- **Text passage**
_ _ _ _ _

And when I use that term of affection, I mean it only to be applied towards my nice, patient, non-unstable readers who forgive me if I don't post for a few days, of if I put up a "coming soon" post to let you know something is, well, coming soon. [the AUDACITY!]
Anyway, ain't nobody gonna steal my sunshine, so let's get on with the cray-cray, shall we?
Hopefully, you already read about my Thursday night in the "Singo de Mayo" post, since, due to Blogger weirdness lately (aka EPIC FAILURE!) that post seems to be GONE! WTF dudes? I'm sad but there's no way I can repost the whole thing. I will recap by saying I got "volunteered" to sing on stage with an amazing singer/songwriter, Ari Hest, during his performance at Hiro Ballroom. It was a blast, even though there was no apparent love connection on his behalf, as my sister BH had envisioned for me. I think things like that really only happen in movies. And, in my mind.
What I failed (and somehow, forgot?) to include was where I went after that.
My friend Kels had told me she was going to be attending a pool party. Yes, that's correct. A pool party in a hotel, nonetheless. These things are all pretty unheard of in NYC, not to mention we're still experiencing chilly spring nights here.
So, after my high of singing with Ari and anti-climatic re-greeting him after the show in the bar mitzvah-esque receiving line, I needed a little more fun before the night was done. Thinking to myself "am I actually doing this right now?" as I set out for the hotel at 12:30a, I even went so far as to take the subway there becuase apparently Cinco de Mayo is also Cinco de no Cab-o. Eff.
Once my chariot brought me to Times Square, I proceeded to experience something I've never seen in my almost ELEVEN years in this city.
I walked into the swanky Grace Hotel, upstairs to the thump of loud house music. I opened a door as the noise and smell of chlorine and mayhem hit me all at once. There it was: The Pool.
Not huge, but not small. And filled with about 50 units of Eurotrash and models galore, all jumping up and down to the pulse of the beat. Not to mention beach balls flying every which way and waterguns engaged in duels left and right. As I attempted to find Kels in this wet insanity, I tried to keep my balance, since I kept getting eye fatigue due to the overload of washboard abs. I finally found her and she took me upstairs to her bag where she had brought another suit for me. I should have been very over this whole scene, but something was so incredibly intriguing about it and the energy was so high, I knew I had to at least be a part of it for a few minutes.

_ _ _ _ _

- **Stored dataset items**

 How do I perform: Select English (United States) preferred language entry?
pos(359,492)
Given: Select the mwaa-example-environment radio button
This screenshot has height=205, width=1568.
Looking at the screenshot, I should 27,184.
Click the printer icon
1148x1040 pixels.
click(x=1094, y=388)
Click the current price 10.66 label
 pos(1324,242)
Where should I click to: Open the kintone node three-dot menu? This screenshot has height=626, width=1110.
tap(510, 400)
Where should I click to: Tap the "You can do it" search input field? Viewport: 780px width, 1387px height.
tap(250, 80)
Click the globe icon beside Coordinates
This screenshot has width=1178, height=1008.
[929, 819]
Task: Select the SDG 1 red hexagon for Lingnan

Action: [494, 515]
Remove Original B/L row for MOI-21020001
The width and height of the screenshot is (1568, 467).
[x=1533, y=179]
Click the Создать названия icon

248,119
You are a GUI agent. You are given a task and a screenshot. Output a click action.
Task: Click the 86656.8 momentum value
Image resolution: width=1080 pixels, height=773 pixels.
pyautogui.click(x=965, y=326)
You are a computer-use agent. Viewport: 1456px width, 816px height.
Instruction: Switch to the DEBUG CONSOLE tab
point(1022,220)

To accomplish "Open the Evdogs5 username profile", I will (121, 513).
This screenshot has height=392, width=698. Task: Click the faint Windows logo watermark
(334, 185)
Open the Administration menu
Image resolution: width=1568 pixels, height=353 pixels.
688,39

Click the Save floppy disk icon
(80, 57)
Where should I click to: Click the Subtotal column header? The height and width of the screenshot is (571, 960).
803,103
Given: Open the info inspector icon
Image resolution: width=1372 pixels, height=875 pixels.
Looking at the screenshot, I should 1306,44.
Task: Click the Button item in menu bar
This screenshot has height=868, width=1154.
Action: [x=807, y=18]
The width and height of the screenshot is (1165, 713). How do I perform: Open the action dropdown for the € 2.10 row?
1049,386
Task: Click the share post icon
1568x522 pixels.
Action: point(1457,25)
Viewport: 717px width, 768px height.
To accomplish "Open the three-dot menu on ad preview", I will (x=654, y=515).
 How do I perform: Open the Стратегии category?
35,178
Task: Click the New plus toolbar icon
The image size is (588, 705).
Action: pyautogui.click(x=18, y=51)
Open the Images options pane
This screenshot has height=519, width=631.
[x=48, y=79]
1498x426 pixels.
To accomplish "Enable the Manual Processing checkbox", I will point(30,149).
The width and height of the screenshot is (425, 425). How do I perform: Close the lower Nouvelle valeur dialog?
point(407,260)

_ _ _ _ _

- **What this exercise asks**
1. In the blog post, which hotel did the writer go to for the pool party?
2. Please continue the pool party blog post from where it stops.
The material isn't needed here.

- **Task-by-task results**
1. The Grace Hotel.

2.
Kels proceeded to hand me a bikini that I can only describe as a bikini on top and a LOIN CLOTH on the bottom.
I looked at her incredulously and yelled "WHY DO YOU OWN THIS???" "NO ONE SHOULD OWN THIS!!!" But alas, the loin cloth was all that stood between me and pool-o-rama. Luckily it just barely covered my upper pubs and I decided I didn't care. We jumped back into the pool, as the water immediately filled up my loin cloth, making it now much more reminiscent of a droopy diaper. That aside, it was absolute crazamaniabanana-ness in that pool. Seriously. I have no regrets. Well, maybe the loin cloth. And, Kels trying to be a good friend by wiping my running black eye makeup off my face so hard I was almost positive I would look in the mirror and see no eye skin remaining.
Needless to say, work on Friday was a bit rough. But, the show must go on!
I had made plans earlier in the week with a Match dude. I've been incredibly discerning with my people shopping lately and have new rules about the amount of banter, humor and predicted (REALISTIC) physical attraction I will have to the person before agreeing to meet. It had just gotten too exhausting and not worth it. But this guy's profile was absolutely hilarballz and he looked pretty cute in his pics, so we decided to meet for drinks. I was semi-curious if I'd hear from him since we made the plans much earlier in the week (and semi-hoping he'd flake since I was beeeeat) but lo and behold, he rang. So, I rallied.
Was he cool?
Was he cute?
Was he smart/successful?
Did we have fun?
Did we accidentally get BOMBED?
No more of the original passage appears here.